Näslund miró su reloj.
– Son las nueve -contestó-. Ayer dijiste que querías a Klas Månson sobre esta hora para interrogarle.
– ¿Qué Klas Månson?
Näslund lo miró con curiosidad.
– El que atracó la tienda en la autovía Österleden. ¿Te has olvidado de él?
De pronto se dio cuenta de que Näslund, obviamente, no sabía nada del asesinato cometido durante la noche.
– Debes ocuparte de Månson -dijo-. Anoche hubo un asesinato en Lenarp. Es posible que sea un doble asesinato. Un matrimonio de ancianos. Debes ocuparte de Månson. Mejor pospón la entrevista. Tenemos que organizar la investigación de Lenarp antes que nada.
– El abogado de Månson ya ha llegado -dijo Näslund-. Si le envío a casa montará un número de cojones.
– Haz un interrogatorio preliminar -ordenó Kurt Wallander-. Si a pesar de todo el abogado empieza a gritar, no podremos hacer nada. Avisa que hay reunión en mi despacho a las diez. Tienen que venir todos.
De pronto estaba en marcha. Volvía a ser policía. La angustia que sentía por su hija y su esposa tendría que esperar. En aquel momento empezaba la laboriosa tarea de cazar al asesino.
Se deshizo de un montón de papeles del escritorio, rompió una quiniela que nunca tendría tiempo de rellenar, fue al comedor y se sirvió una taza de café.
A las diez estaban todos reunidos en su despacho. Rydberg había ido desde el lugar del crimen y estaba sentado en una silla de madera cerca de la ventana. Siete policías, unos de pie otros sentados, llenaban la habitación. Wallander llamó al hospital y se enteró de que la situación de la anciana era crítica, sin novedades.

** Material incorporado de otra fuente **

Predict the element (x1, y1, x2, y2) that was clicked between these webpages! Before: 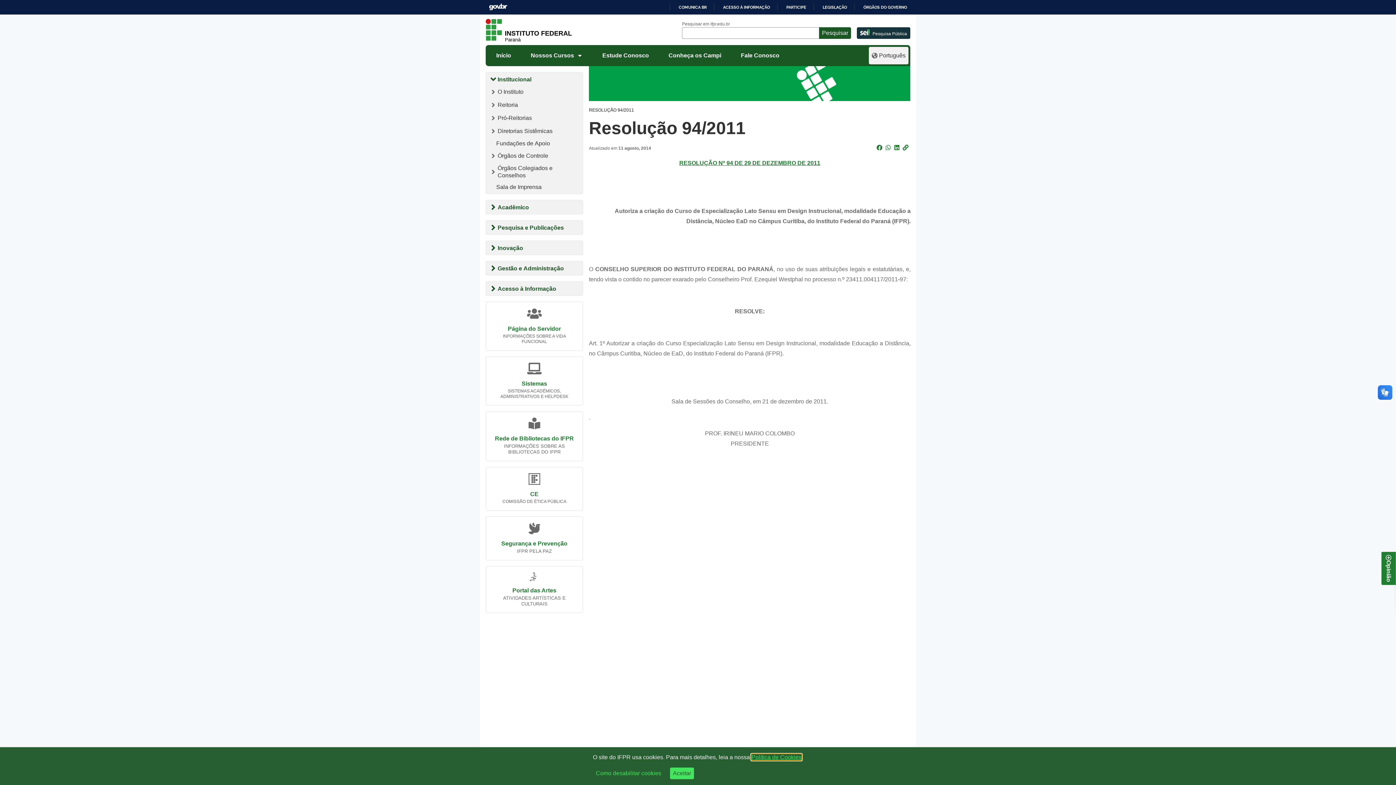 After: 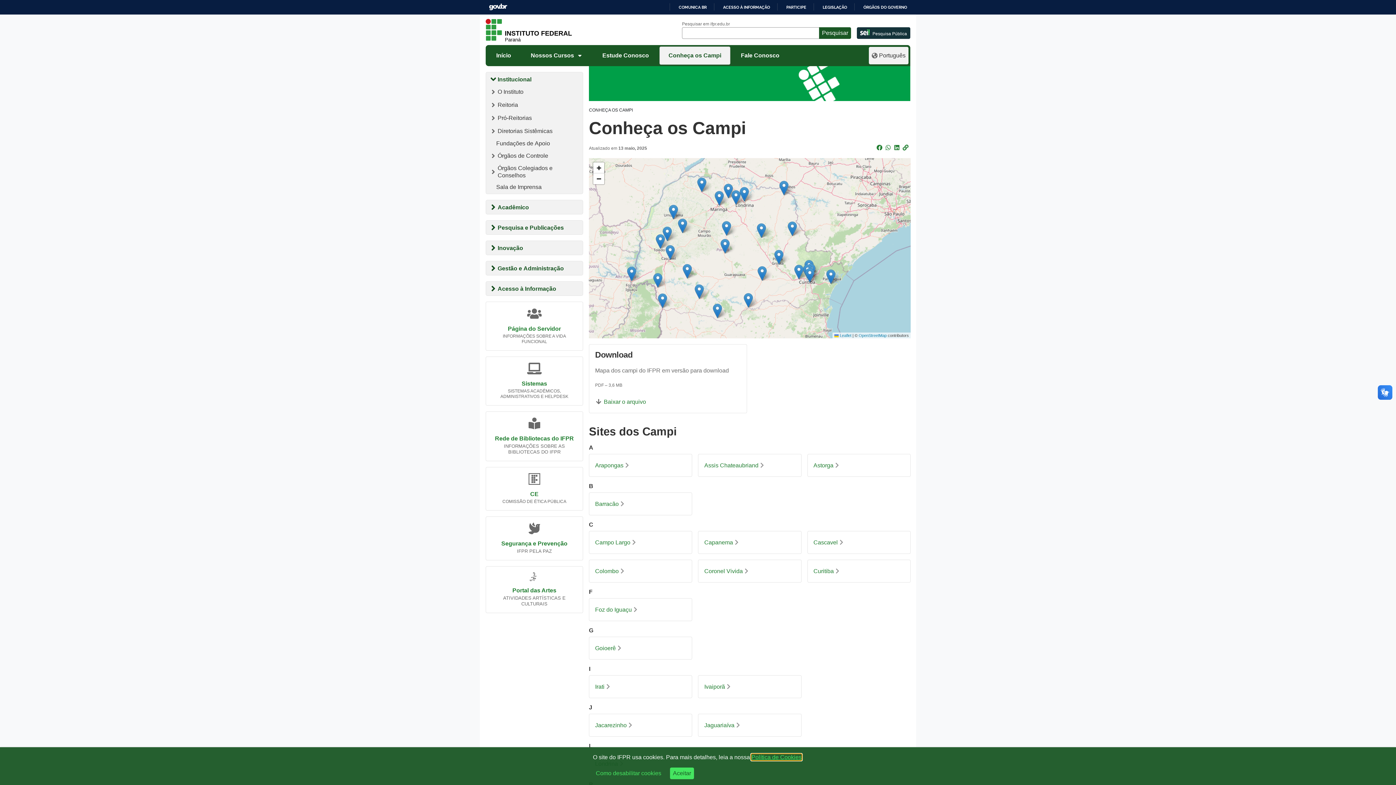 Action: label: Conheça os Campi bbox: (660, 46, 730, 61)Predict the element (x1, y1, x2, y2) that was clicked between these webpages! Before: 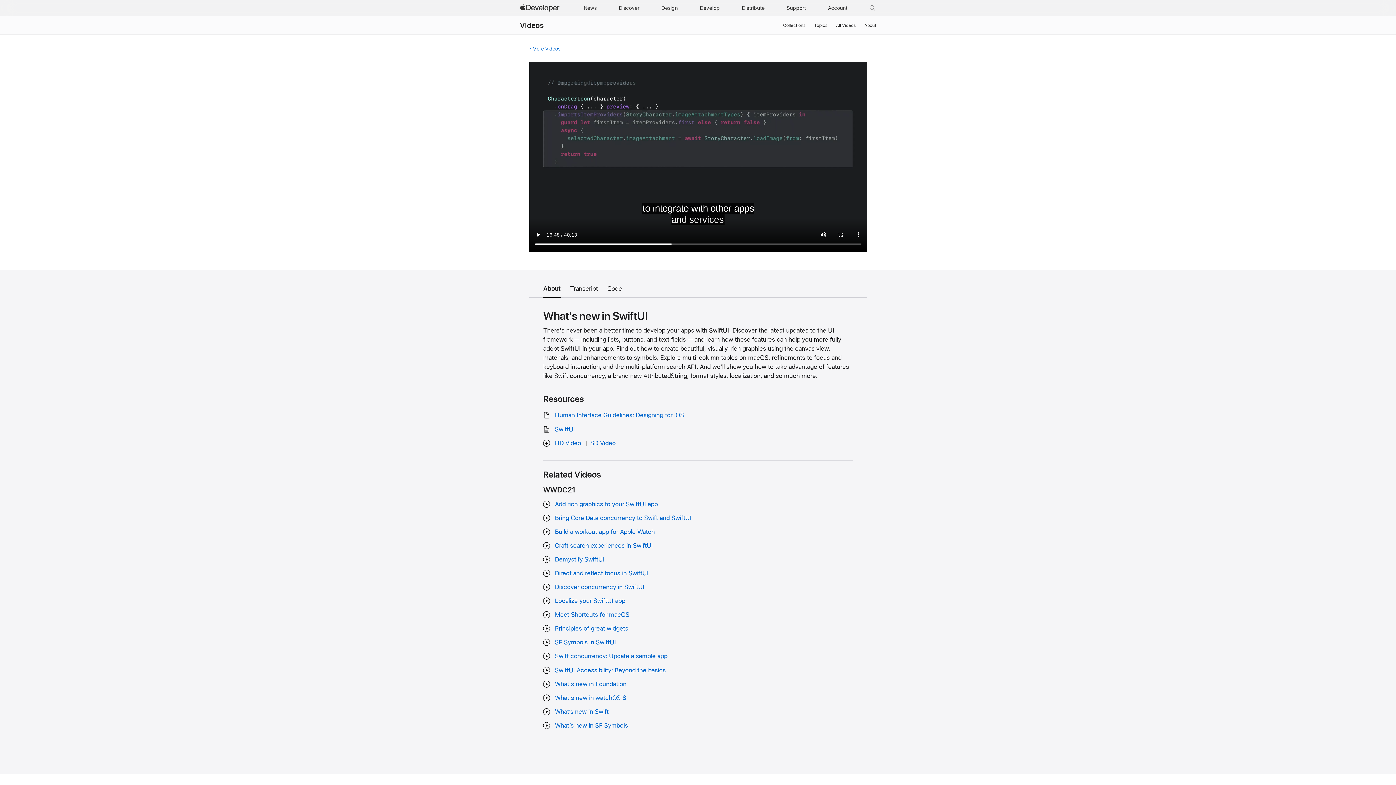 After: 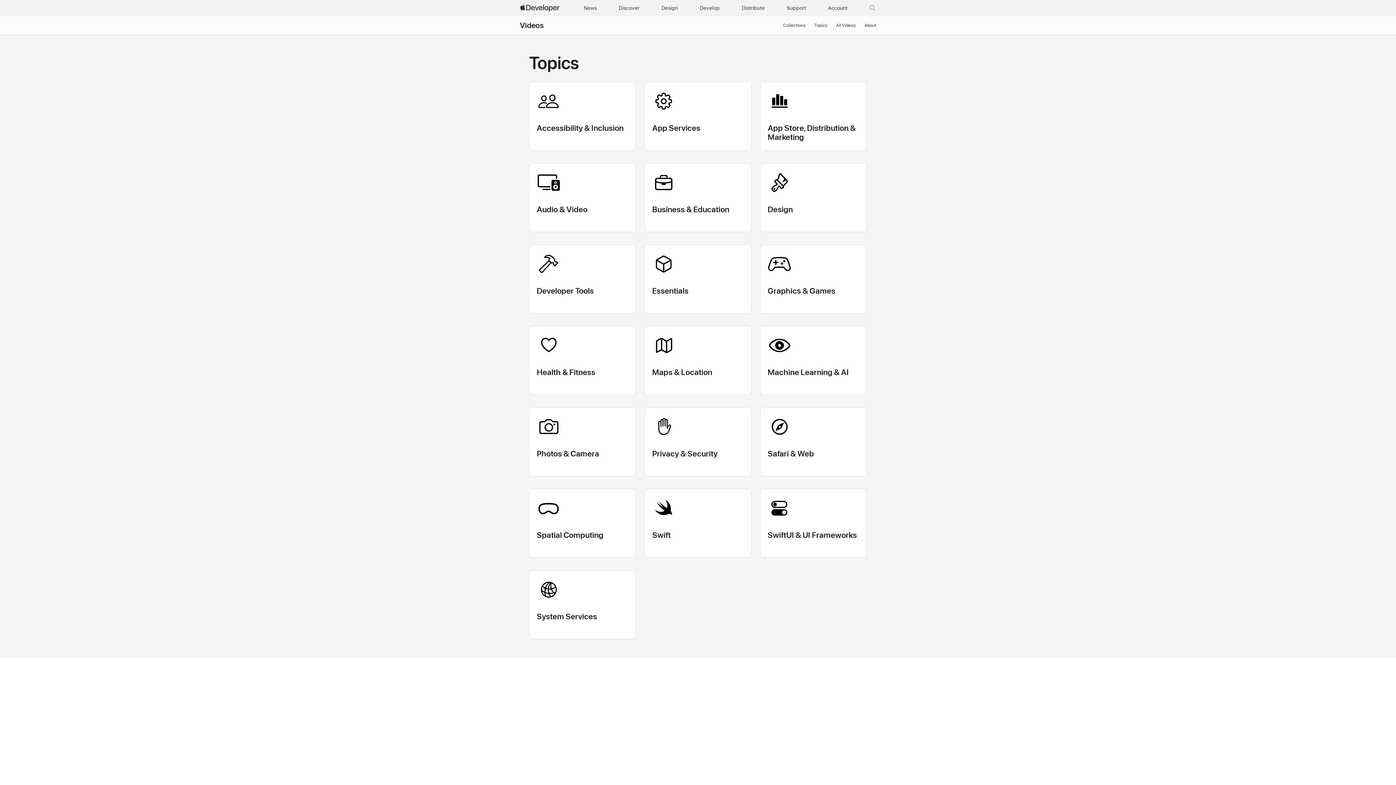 Action: bbox: (814, 21, 827, 29) label: TopicsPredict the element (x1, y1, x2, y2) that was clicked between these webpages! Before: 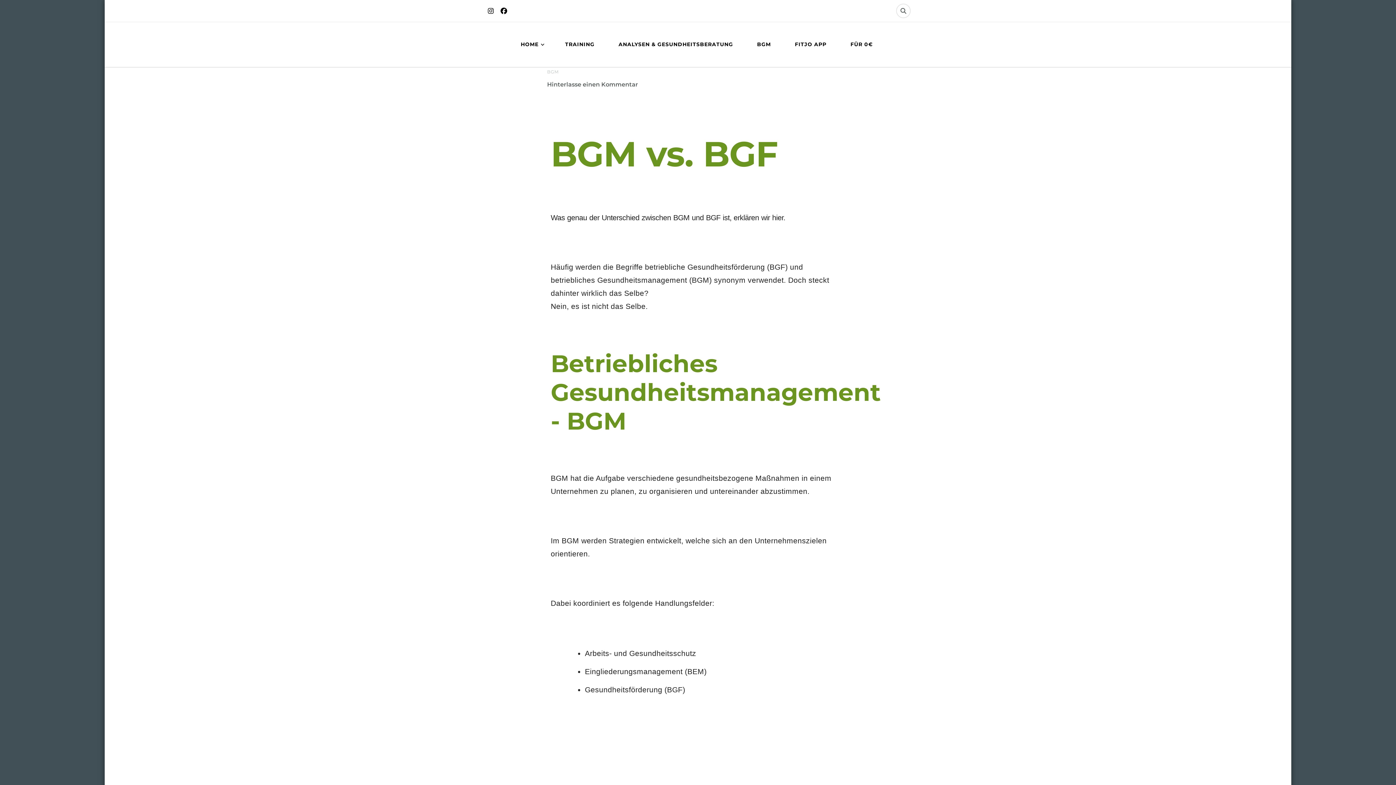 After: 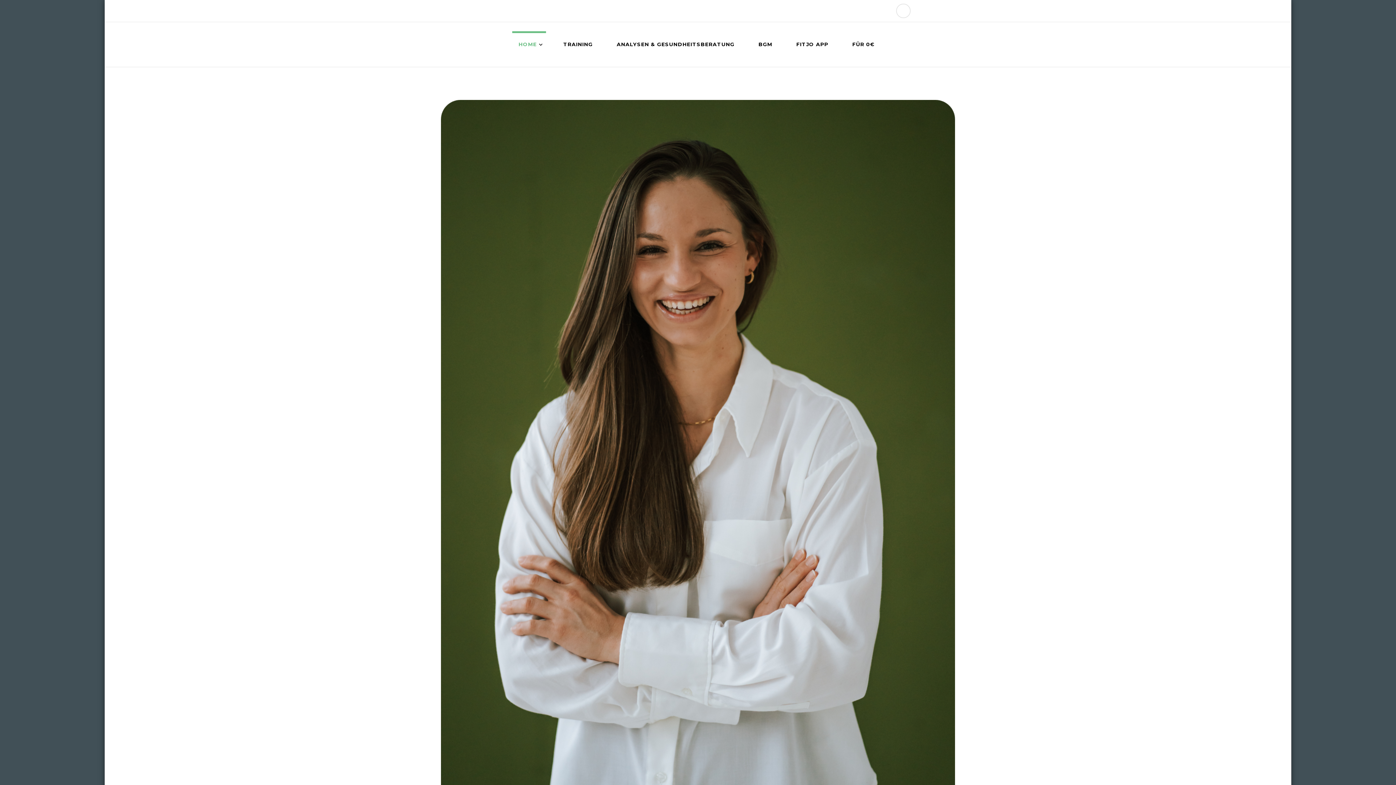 Action: label: HOME bbox: (514, 33, 547, 56)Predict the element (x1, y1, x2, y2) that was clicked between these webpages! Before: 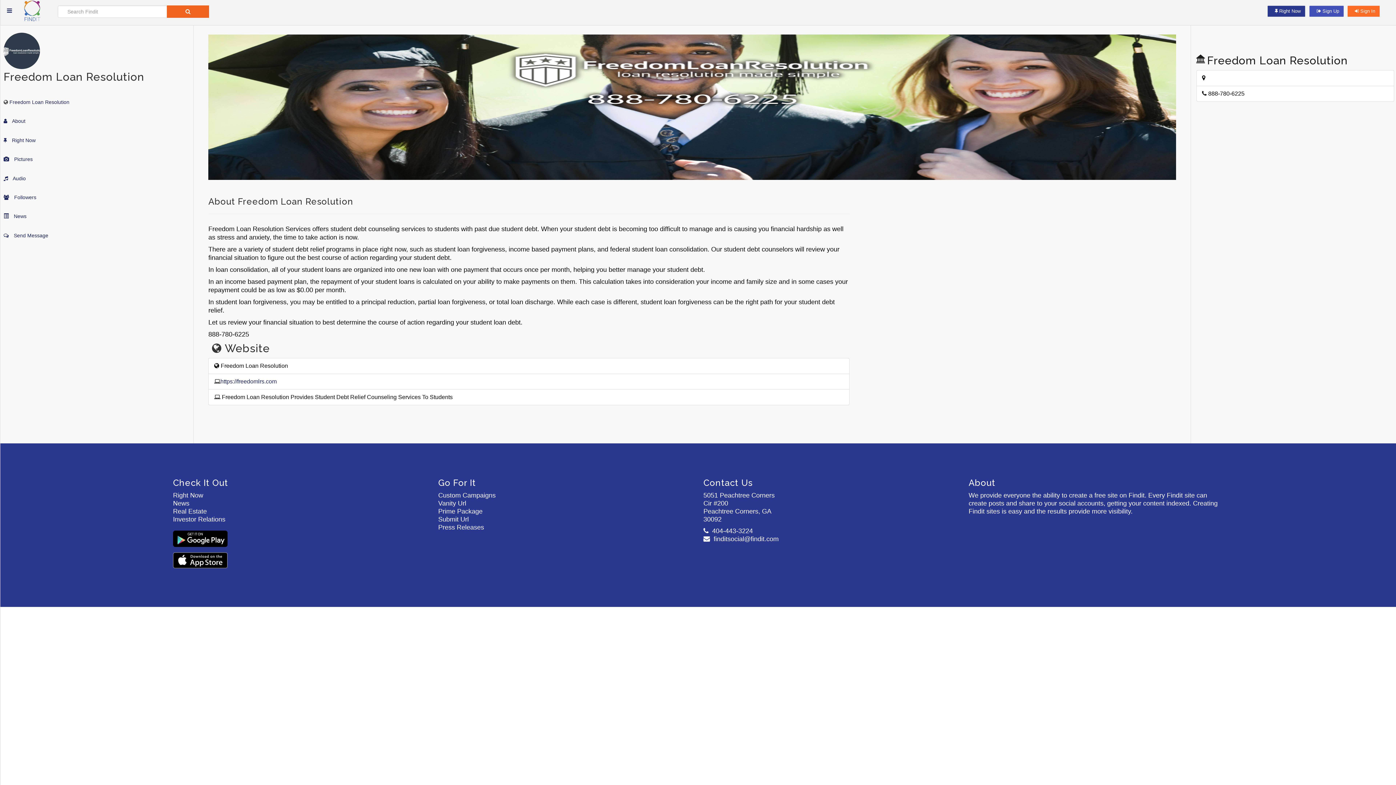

Luego se puso a dar detalles sobre lo que había pasado.
– Fue peor de lo que podéis imaginaron -empezó-. ¿O qué dices tú, Rydberg?
– Exacto -contestó Rydberg-. Como en una película americana. Hasta olía a sangre. No suele ocurrir.
– Tenemos que capturar a los que lo han hecho -siguió Kurt Wallander-. No podemos dejar sueltos a desquiciados de esa calaña.